* **Exercise prompt**
Reproduce the items from the line with "Given: Click the $0.0151/G/Day price" to the line with "(x=16, y=465)", renaming "Where should I click to" to "Where do I click to" and changing nothing else.

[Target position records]
=======

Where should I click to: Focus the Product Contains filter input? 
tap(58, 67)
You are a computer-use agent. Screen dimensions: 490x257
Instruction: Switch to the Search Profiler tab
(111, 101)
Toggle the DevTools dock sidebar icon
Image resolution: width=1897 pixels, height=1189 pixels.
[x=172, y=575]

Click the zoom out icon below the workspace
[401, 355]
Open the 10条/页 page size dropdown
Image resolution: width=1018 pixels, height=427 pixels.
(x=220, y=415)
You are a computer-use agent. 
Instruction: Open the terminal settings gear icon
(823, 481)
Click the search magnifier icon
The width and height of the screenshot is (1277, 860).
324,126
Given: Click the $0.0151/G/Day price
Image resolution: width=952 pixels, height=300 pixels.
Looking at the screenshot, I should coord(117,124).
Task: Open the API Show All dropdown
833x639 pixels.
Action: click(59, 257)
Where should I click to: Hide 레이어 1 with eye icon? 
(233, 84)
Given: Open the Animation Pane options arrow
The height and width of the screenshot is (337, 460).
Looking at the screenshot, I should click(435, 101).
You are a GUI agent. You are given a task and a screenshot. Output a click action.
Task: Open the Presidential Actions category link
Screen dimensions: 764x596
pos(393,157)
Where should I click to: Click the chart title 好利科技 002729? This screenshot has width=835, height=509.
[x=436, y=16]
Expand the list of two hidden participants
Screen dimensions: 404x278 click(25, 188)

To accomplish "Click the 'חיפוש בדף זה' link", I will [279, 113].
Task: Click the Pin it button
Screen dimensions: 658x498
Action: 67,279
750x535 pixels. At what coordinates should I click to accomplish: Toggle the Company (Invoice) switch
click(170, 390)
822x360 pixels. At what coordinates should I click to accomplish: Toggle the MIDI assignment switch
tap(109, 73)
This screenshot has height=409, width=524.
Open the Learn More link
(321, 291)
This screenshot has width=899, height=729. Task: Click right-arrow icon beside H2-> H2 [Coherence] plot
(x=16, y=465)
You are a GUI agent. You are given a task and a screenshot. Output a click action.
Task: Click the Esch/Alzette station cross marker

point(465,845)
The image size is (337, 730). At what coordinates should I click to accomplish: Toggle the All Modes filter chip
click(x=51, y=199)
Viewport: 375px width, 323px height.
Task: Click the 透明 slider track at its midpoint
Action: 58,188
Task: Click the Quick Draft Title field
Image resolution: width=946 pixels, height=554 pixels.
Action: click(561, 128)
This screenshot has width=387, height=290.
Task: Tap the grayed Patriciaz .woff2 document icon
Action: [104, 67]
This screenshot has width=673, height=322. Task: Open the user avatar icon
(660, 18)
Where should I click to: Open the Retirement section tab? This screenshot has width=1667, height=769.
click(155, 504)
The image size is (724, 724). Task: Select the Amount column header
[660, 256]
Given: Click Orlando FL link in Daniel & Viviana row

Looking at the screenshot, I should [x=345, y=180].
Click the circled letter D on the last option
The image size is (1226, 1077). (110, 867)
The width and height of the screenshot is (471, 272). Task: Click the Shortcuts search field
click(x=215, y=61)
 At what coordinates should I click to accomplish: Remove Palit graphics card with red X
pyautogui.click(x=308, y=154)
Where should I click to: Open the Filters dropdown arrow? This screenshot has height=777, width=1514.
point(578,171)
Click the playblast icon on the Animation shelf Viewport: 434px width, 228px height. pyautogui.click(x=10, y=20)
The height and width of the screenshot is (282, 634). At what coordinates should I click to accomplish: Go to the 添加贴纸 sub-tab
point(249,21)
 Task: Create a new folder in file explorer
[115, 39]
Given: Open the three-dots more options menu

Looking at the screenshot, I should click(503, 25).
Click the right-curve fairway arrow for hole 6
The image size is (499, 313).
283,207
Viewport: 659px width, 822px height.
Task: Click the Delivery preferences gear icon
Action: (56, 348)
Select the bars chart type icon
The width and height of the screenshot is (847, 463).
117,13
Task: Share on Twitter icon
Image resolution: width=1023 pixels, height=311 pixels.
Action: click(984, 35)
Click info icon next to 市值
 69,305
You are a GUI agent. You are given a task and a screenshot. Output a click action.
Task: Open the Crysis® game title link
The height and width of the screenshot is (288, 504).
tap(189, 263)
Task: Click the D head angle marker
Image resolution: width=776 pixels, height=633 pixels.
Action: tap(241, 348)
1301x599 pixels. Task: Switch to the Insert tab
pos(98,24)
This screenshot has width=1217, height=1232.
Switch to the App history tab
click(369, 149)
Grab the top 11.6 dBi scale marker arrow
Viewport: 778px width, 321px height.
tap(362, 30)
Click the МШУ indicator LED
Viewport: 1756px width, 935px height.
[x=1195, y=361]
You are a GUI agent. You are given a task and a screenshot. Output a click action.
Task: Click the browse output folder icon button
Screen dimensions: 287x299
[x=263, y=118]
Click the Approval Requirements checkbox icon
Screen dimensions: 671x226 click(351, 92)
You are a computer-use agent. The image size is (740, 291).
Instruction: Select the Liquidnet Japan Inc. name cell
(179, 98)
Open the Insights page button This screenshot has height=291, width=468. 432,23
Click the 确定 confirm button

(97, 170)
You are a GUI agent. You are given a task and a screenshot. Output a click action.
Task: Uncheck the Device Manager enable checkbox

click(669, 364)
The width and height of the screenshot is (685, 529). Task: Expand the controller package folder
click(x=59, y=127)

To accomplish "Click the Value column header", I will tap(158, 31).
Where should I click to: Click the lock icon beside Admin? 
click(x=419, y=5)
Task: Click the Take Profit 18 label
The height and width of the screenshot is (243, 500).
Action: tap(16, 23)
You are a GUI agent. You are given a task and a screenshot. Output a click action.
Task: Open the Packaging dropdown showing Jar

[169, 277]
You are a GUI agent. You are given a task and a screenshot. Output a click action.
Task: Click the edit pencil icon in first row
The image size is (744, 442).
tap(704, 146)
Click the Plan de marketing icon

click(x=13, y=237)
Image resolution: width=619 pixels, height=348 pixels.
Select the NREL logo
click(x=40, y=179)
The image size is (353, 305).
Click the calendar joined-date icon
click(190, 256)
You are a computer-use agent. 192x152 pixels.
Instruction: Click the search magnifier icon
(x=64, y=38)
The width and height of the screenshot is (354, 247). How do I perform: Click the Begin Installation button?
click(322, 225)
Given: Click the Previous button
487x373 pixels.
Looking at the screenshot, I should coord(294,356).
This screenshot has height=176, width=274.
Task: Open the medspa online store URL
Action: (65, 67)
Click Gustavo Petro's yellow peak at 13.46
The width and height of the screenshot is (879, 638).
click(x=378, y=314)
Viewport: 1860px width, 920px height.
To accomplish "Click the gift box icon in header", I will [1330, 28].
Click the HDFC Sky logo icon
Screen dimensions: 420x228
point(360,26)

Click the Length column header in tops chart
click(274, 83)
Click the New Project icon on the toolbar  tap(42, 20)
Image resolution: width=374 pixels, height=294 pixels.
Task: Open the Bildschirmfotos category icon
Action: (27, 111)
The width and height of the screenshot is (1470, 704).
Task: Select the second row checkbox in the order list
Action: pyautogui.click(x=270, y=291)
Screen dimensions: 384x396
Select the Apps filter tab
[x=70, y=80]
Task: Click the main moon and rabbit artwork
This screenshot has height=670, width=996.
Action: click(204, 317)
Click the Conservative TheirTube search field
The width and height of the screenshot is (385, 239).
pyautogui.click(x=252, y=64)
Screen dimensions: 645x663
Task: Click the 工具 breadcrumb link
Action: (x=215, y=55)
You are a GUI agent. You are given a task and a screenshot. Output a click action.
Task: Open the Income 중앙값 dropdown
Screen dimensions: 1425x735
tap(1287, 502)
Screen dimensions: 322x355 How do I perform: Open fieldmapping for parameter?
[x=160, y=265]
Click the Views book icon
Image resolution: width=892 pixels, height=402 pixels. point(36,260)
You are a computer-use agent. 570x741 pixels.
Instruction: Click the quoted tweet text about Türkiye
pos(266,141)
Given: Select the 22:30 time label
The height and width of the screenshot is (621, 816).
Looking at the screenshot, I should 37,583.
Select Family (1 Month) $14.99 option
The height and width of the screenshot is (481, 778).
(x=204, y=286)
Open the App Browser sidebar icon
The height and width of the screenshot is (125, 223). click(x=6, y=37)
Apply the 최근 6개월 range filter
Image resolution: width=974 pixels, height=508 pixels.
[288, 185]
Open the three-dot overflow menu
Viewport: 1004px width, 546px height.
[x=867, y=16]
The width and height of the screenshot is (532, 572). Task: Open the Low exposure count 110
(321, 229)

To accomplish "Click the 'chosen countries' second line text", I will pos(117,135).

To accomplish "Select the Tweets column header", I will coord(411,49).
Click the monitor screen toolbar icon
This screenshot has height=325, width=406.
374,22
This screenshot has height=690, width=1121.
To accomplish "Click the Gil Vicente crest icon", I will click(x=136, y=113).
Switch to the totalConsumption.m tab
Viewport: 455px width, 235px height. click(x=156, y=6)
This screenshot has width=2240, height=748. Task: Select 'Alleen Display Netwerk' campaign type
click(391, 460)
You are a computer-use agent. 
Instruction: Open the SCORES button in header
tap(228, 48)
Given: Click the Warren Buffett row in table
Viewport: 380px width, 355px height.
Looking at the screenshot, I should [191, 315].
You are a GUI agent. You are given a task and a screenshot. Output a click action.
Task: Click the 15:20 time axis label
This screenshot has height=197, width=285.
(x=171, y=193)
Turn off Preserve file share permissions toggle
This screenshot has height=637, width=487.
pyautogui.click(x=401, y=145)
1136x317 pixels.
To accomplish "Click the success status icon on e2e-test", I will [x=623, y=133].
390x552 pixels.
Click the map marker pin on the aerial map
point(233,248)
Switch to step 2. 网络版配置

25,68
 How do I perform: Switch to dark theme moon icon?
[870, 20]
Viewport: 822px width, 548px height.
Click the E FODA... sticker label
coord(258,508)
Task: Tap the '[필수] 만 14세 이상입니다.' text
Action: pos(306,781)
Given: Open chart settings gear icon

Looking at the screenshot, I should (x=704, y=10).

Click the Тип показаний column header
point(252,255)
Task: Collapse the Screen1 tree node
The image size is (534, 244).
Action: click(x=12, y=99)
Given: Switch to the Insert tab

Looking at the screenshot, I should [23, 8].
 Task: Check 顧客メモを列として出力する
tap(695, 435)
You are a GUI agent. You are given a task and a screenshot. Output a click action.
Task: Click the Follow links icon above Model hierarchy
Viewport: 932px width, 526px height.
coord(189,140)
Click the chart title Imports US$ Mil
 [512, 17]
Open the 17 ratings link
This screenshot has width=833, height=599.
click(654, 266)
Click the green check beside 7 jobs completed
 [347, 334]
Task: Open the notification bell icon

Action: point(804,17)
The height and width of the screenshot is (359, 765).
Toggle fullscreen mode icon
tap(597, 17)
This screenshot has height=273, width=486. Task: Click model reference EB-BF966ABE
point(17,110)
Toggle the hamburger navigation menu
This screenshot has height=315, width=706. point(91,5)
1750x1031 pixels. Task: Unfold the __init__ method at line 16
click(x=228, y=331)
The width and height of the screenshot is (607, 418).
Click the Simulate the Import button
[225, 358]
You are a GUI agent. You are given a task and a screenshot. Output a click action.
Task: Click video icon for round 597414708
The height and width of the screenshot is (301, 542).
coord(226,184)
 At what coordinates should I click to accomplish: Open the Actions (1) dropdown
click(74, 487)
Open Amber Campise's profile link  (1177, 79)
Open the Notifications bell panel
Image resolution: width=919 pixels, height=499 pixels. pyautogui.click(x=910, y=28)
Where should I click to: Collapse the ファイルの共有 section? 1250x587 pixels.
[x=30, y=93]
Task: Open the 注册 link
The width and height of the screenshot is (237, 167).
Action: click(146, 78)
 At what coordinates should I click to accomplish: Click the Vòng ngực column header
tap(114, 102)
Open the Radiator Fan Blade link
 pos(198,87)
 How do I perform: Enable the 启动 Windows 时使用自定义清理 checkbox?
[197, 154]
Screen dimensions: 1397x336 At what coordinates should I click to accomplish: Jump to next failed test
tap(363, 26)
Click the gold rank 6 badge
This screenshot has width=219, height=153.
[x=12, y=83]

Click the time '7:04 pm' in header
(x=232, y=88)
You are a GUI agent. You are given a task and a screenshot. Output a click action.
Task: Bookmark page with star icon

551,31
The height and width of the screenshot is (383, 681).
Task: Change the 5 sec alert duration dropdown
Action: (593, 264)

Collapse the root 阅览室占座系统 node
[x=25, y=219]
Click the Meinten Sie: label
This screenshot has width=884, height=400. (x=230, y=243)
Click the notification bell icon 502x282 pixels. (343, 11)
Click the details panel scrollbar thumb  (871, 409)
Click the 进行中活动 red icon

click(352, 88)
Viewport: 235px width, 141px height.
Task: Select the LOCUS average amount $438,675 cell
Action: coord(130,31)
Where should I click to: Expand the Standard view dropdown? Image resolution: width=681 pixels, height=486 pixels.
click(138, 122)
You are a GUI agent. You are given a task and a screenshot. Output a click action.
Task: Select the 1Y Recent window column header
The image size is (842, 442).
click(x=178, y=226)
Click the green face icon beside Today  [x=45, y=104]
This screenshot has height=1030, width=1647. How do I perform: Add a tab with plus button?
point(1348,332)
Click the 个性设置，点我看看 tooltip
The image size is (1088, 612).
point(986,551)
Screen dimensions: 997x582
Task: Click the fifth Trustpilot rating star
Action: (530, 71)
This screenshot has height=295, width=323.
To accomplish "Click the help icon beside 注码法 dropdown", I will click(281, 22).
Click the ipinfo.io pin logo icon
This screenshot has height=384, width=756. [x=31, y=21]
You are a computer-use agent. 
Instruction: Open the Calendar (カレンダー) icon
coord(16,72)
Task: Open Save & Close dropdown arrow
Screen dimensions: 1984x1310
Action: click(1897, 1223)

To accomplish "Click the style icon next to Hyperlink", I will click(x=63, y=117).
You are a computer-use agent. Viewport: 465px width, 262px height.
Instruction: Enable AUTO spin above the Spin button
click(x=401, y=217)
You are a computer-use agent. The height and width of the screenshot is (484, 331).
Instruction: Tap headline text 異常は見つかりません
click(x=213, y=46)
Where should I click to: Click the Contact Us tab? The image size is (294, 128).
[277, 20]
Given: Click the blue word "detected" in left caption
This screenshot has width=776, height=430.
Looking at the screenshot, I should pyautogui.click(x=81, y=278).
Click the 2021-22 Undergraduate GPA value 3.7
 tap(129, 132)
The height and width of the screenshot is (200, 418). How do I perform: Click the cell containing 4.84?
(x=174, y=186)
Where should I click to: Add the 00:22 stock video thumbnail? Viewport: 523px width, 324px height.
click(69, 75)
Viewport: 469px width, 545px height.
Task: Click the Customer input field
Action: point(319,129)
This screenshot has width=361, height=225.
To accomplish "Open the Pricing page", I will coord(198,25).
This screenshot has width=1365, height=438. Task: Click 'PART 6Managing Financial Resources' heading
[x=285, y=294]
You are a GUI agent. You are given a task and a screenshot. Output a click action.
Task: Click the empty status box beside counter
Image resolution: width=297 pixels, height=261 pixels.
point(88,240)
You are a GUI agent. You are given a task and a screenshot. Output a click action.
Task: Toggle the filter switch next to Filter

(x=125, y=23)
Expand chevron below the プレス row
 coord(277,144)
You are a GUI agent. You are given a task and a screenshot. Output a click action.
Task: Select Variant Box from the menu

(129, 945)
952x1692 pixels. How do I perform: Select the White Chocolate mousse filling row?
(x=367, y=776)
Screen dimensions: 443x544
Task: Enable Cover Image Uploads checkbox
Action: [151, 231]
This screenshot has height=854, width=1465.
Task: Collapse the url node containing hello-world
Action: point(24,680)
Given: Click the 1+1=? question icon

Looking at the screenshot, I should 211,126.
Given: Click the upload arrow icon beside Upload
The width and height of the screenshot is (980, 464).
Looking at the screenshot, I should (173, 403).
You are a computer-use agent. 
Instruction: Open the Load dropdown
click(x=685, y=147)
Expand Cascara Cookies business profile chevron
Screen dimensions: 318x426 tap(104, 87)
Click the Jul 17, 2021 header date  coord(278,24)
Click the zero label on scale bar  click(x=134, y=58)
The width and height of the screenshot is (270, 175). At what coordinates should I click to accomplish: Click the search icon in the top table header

=======

* **Exercise output**
Given: Click the $0.0151/G/Day price
Image resolution: width=952 pixels, height=300 pixels.
Looking at the screenshot, I should coord(117,124).
Task: Open the API Show All dropdown
833x639 pixels.
Action: click(59, 257)
Where do I click to: Hide 레이어 1 with eye icon? 
(233, 84)
Given: Open the Animation Pane options arrow
The height and width of the screenshot is (337, 460).
Looking at the screenshot, I should click(435, 101).
You are a GUI agent. You are given a task and a screenshot. Output a click action.
Task: Open the Presidential Actions category link
Screen dimensions: 764x596
pos(393,157)
Where do I click to: Click the chart title 好利科技 002729? This screenshot has width=835, height=509.
[x=436, y=16]
Expand the list of two hidden participants
Screen dimensions: 404x278 click(25, 188)

To accomplish "Click the 'חיפוש בדף זה' link", I will [279, 113].
Task: Click the Pin it button
Screen dimensions: 658x498
Action: 67,279
750x535 pixels. At what coordinates should I click to accomplish: Toggle the Company (Invoice) switch
click(170, 390)
822x360 pixels. At what coordinates should I click to accomplish: Toggle the MIDI assignment switch
tap(109, 73)
This screenshot has height=409, width=524.
Open the Learn More link
(321, 291)
This screenshot has width=899, height=729. Task: Click right-arrow icon beside H2-> H2 [Coherence] plot
(x=16, y=465)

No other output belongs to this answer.